Texte à lire
____

L’Interprète : Kuki wowe n’umuryango
wawe ku itariki 18, mwahungiye mu kigo cy’ababikira ?
le témoin 81 : Twahungaga
ubwicanyi bavugaga buturuka ku Gikongoro.
L’Interprète : Nous fuyions les
massacres qu’on disait provenir de Gikongoro.
Le Président : Pouvez-vous
expliquer ce qui s’est passé pendant la journée du 18 et dans la soirée du 18
avril, à Sovu ?
L’Interprète : Wasobanura ibyabaye
ku mugoroba w’itariki 18 z’ukwa kane i Sovu ?
le témoin 81 : Nabisobanura
bitewe n’uko nari mpari.
L’Interprète : Je peux l’expliquer
puisque j’étais là.
Le Président : Je vous prie
de bien vouloir expliquer ce qui s’est passé le 18.
L’Interprète : Urasabwa gusobanura
ibyabaye kuri 18.
le témoin 81 : Icyabaye
kuri 18,
L’Interprète : Ce qui s’est passé
le 18,
le témoin 81 : Twe
twari turi kumwe n’abaturage bose tufatanije, bavuze ko hari ibitero biturutse
ku Gikongoro,
L’Interprète : Nous étions avec
l’ensemble de la population alors qu’on disait qu’il s’agissait des attaques
provenant de Gikongoro.
le témoin 81 : Hanyuma
ubwo muri izo 18 nyine haje kuza hazamuka imodoka ya bourgmestre RUREMESHA.
L’Interprète : Alors, est monté
à cette date, lundi 18, le véhicule du bourgmestre RUREMESHA.
le témoin 81 : Hanyuma
ubwo adusanga mu gacentre ka Sovu,
L’Interprète : Il nous a rencontrés
au centre de négoce de Sovu,
le témoin 81 : Bita
kuri douane.
L’Interprète : Là où on appelle
douane.
le témoin 81 : Ubwo
yari afite ikarito ya grenade mu modoka,
L’Interprète : Il avait dans sa
voiture un carton de grenades.
le témoin 81 : Abaturage
bari bishyize hamwe nyine barwanya ibyo bitero.

____

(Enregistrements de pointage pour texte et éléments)
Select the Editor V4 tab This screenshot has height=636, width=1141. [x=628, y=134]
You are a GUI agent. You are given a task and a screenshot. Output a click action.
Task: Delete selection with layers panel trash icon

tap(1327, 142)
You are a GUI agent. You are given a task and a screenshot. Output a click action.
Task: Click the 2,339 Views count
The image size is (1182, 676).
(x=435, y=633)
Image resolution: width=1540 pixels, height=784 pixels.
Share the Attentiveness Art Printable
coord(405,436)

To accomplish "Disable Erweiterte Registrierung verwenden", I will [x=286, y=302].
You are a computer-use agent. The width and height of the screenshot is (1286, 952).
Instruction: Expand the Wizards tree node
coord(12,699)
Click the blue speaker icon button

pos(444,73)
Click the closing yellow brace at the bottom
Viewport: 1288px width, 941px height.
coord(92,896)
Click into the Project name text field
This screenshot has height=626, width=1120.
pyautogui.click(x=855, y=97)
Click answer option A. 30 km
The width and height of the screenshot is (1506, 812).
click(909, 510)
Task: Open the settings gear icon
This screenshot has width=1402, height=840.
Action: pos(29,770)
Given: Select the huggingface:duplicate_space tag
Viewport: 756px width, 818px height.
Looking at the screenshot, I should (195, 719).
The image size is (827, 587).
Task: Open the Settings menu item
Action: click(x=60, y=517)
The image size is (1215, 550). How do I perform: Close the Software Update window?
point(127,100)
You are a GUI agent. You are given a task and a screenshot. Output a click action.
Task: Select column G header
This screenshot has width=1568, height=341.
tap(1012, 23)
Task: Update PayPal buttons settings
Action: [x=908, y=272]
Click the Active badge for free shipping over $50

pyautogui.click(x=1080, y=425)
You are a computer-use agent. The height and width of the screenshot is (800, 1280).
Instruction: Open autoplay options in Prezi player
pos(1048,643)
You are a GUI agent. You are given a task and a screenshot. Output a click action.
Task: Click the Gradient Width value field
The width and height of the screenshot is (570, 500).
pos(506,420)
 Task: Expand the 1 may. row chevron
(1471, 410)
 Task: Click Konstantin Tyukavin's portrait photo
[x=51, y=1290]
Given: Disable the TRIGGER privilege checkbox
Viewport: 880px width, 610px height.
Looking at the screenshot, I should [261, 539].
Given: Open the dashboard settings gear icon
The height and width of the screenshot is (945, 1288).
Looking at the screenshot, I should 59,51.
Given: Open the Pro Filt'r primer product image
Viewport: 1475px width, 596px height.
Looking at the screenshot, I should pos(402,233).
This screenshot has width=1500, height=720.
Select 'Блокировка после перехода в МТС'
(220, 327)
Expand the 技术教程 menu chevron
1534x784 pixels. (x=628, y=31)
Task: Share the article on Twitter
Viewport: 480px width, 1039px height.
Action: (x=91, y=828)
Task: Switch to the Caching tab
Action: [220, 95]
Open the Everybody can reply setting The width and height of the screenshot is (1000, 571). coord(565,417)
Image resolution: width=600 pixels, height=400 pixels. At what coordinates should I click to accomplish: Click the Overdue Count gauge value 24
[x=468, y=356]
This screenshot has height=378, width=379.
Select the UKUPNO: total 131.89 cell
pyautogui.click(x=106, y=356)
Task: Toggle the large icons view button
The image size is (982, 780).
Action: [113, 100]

____

Consigne
Dans la transcription d'audience, d'où disait-on que provenaient les massacres que fuyait le témoin 81 ?

Résultat final
De Gikongoro.